Dataset:
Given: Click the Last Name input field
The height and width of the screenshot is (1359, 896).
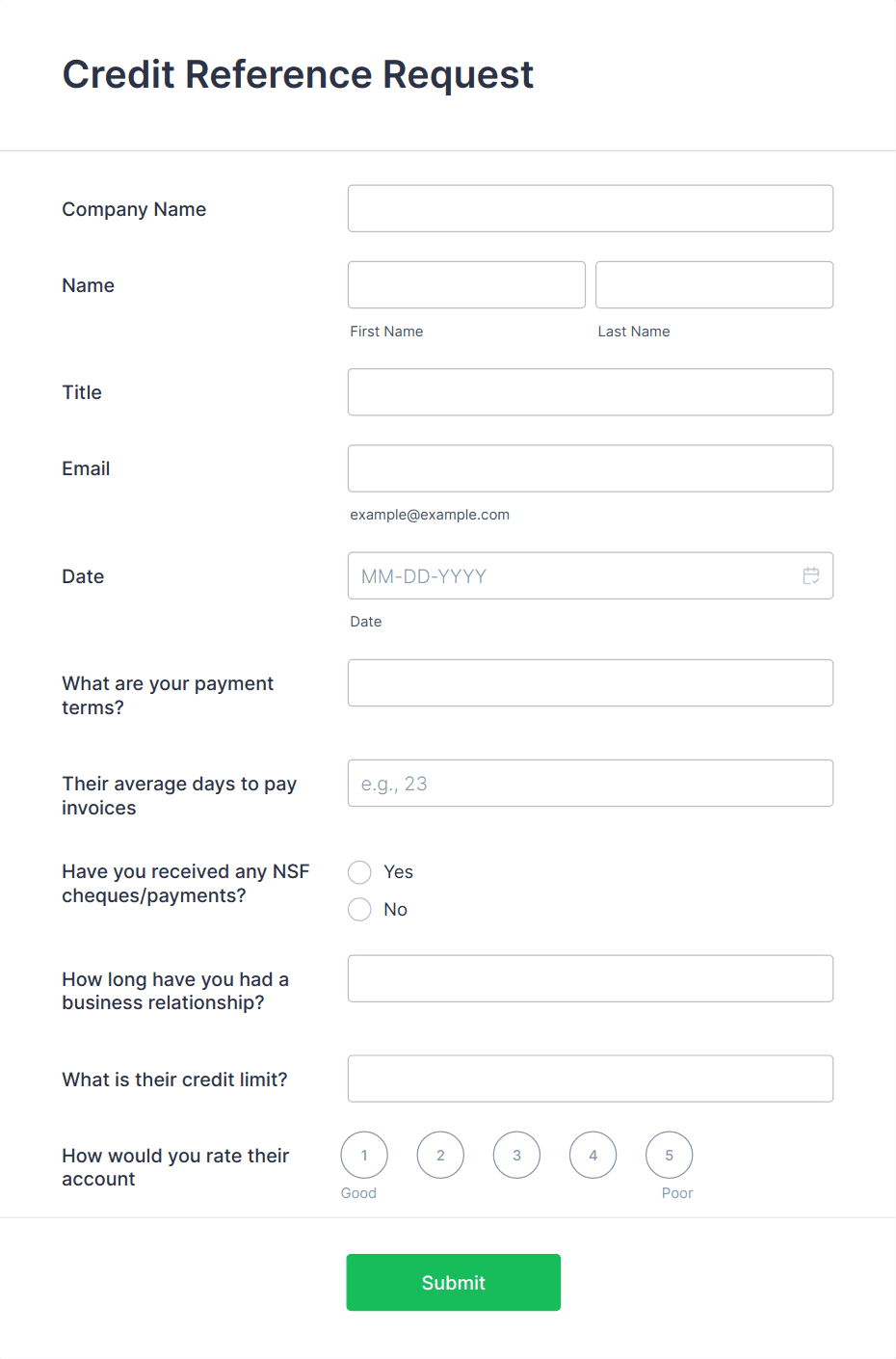Looking at the screenshot, I should (714, 284).
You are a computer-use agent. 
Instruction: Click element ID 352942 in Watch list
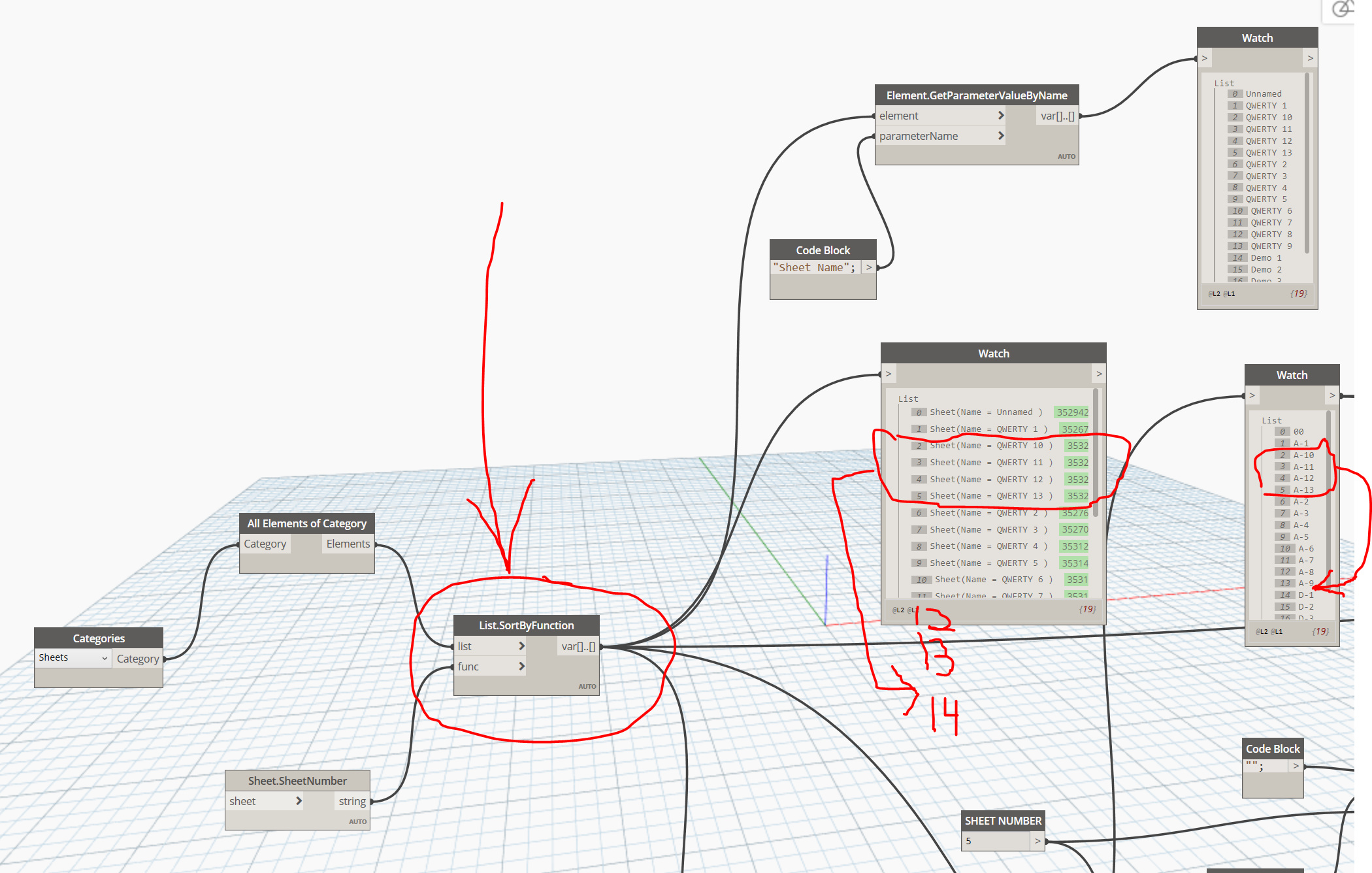pyautogui.click(x=1072, y=412)
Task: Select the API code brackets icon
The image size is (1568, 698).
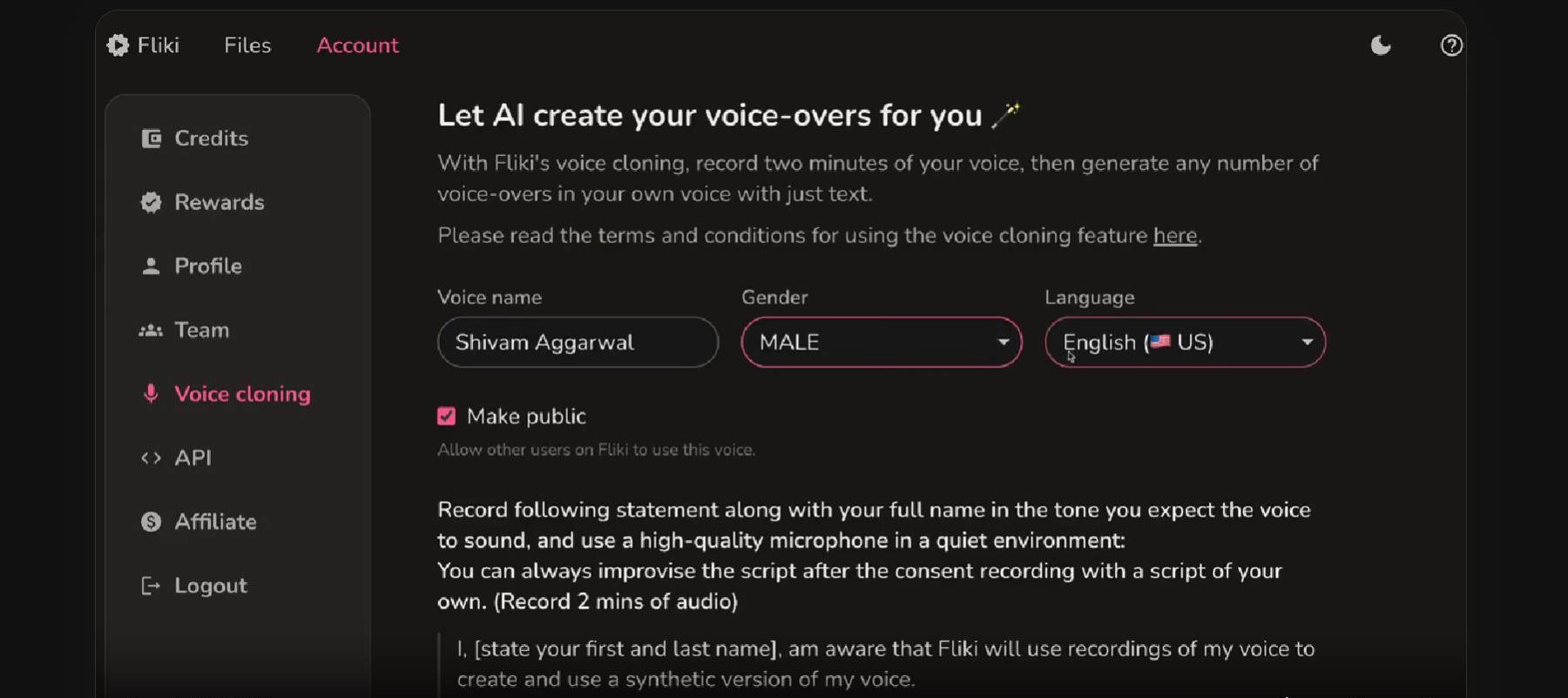Action: 151,457
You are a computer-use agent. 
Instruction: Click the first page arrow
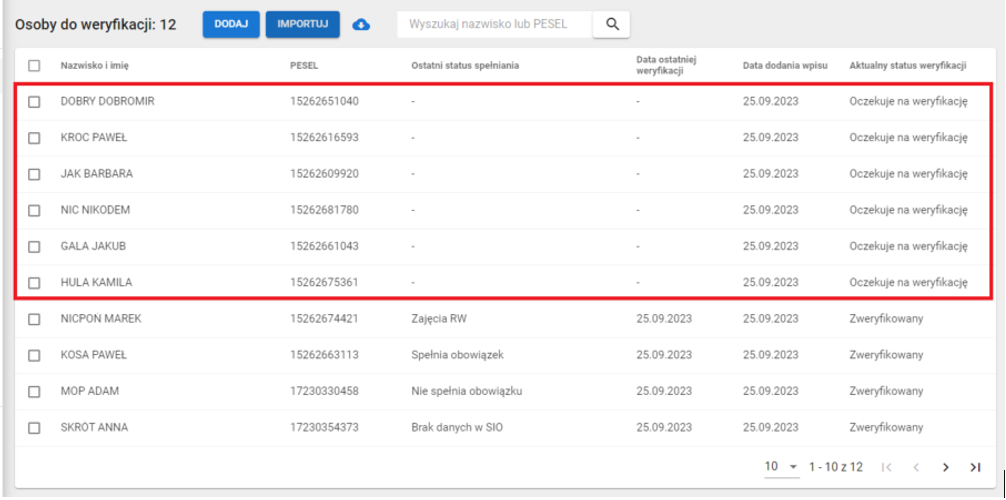886,467
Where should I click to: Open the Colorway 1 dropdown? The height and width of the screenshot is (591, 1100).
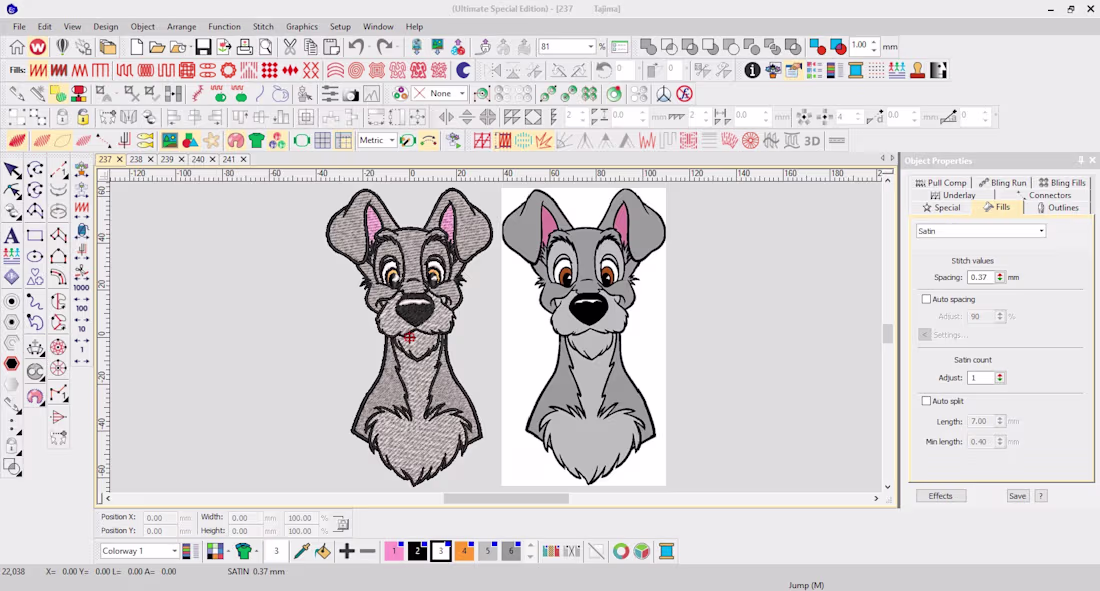coord(139,551)
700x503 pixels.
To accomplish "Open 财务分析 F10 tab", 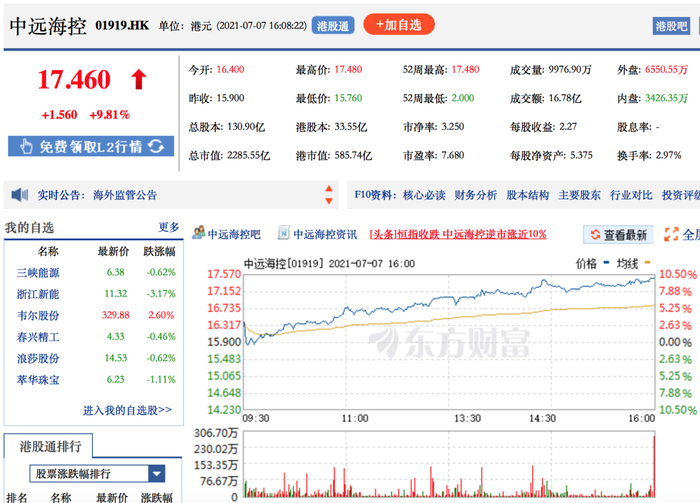I will pyautogui.click(x=475, y=195).
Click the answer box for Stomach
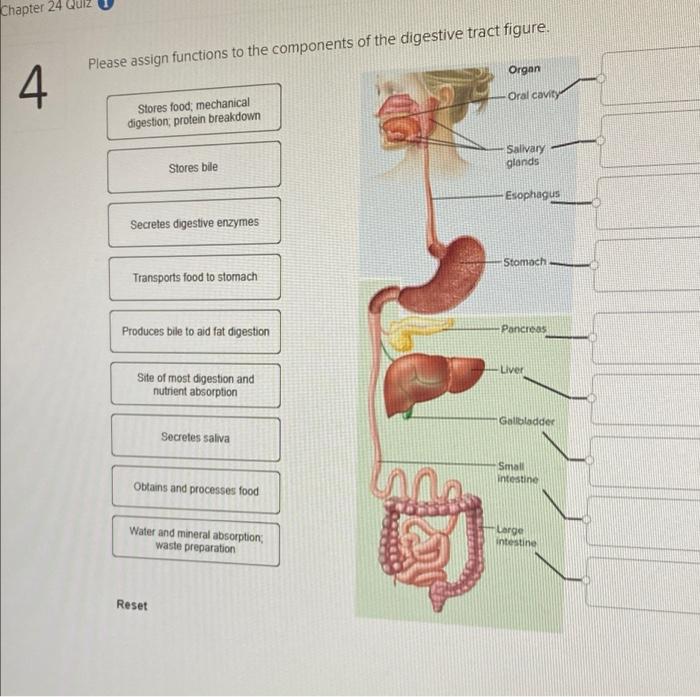This screenshot has height=697, width=700. click(x=647, y=264)
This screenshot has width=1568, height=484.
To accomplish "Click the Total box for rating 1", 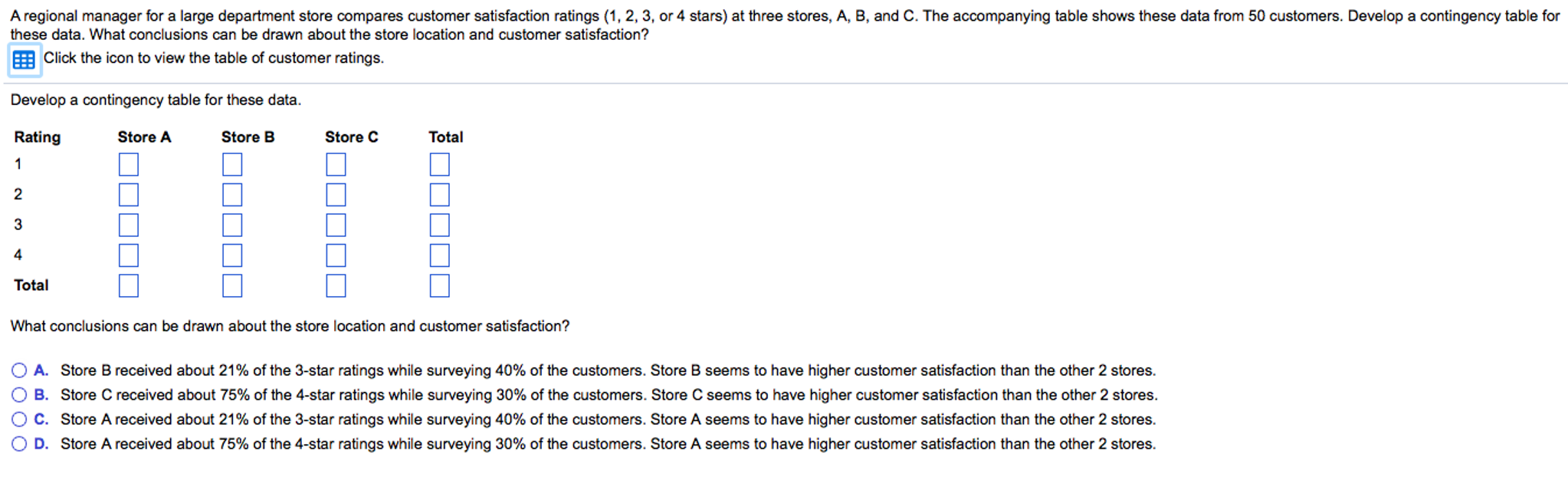I will 439,164.
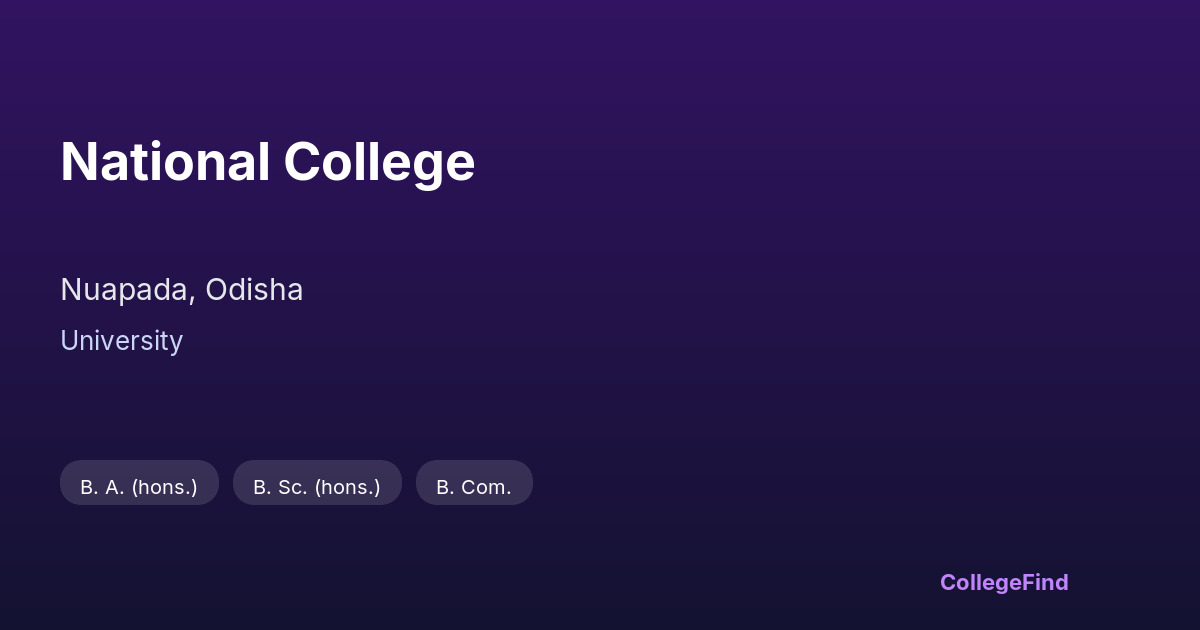Click the (hons.) text in B. A. chip
This screenshot has height=630, width=1200.
point(164,488)
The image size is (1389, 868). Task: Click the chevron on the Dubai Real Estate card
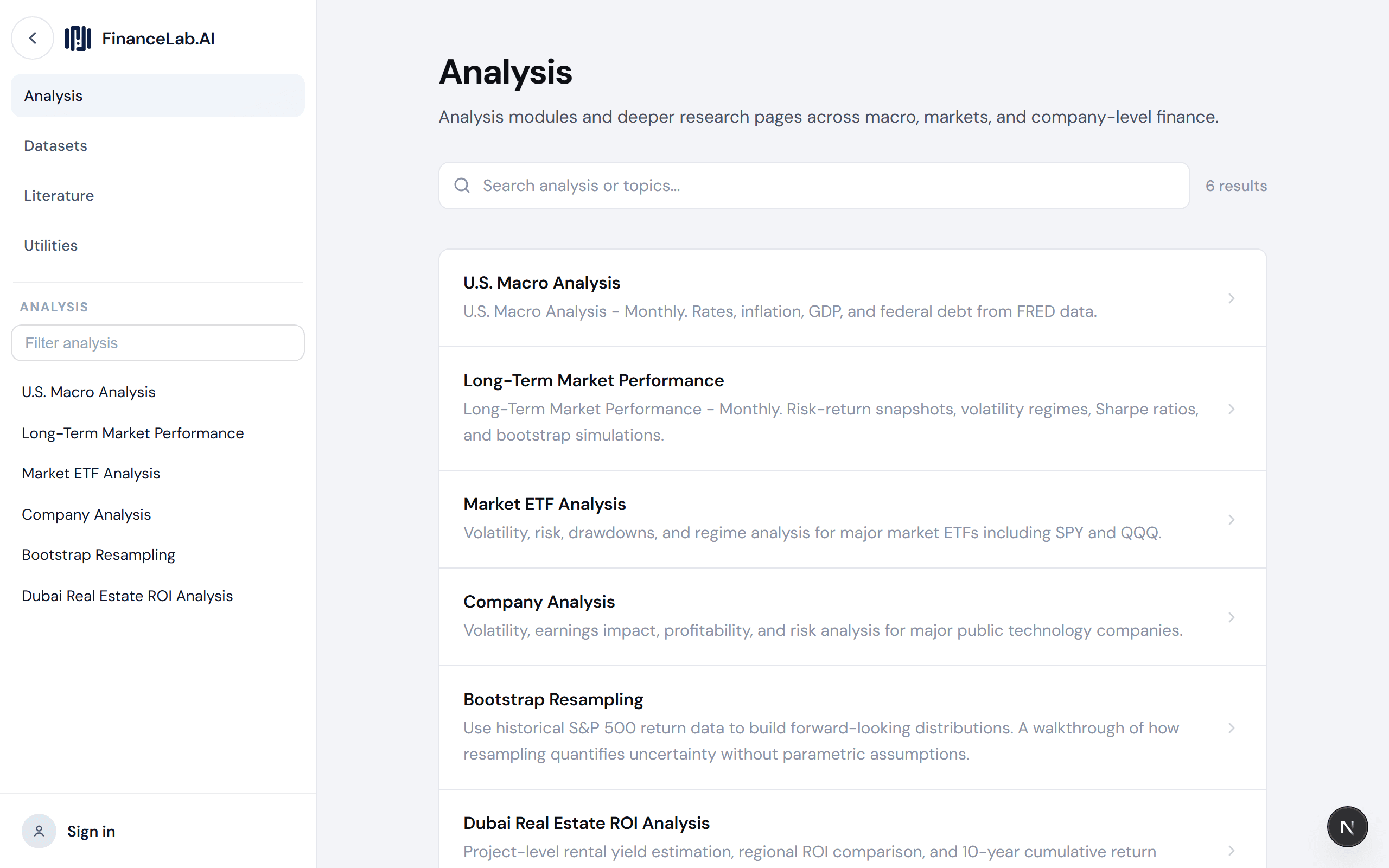[x=1231, y=850]
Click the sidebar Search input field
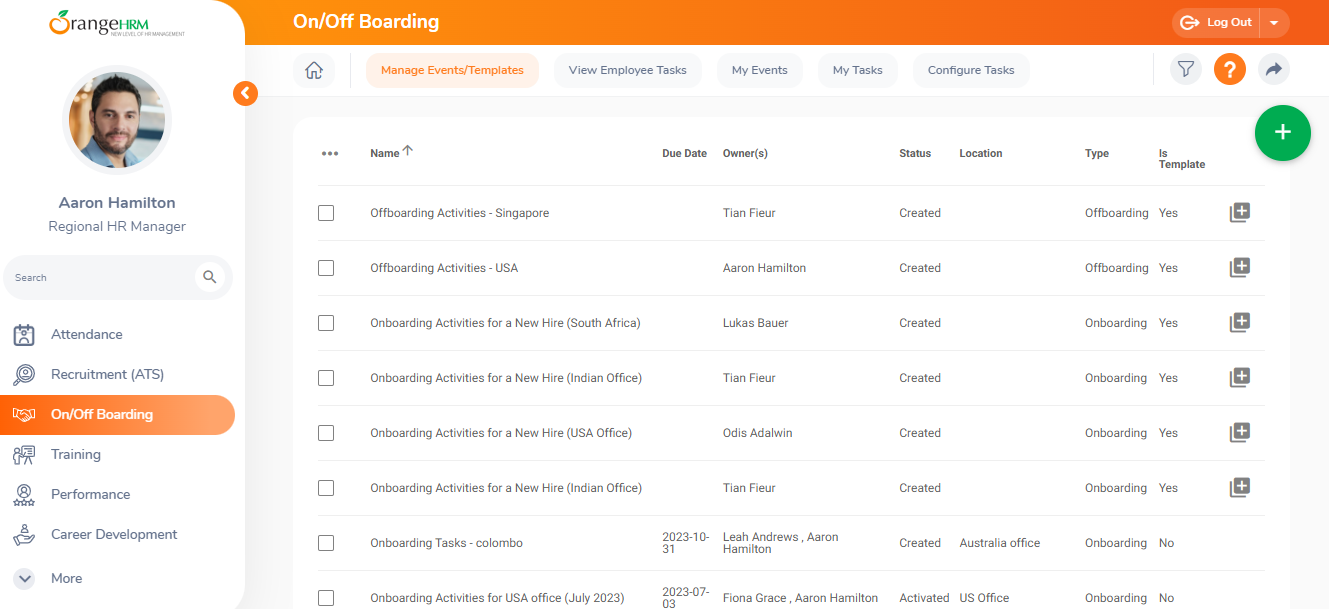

Problem requirements:
Which lines in the rows above contain the string "input"? Copy each of those lines in full, counting only matches with the same uppercase and lowercase letters.

Result below:
Given: Click the Last Name input field
Click the sidebar Search input field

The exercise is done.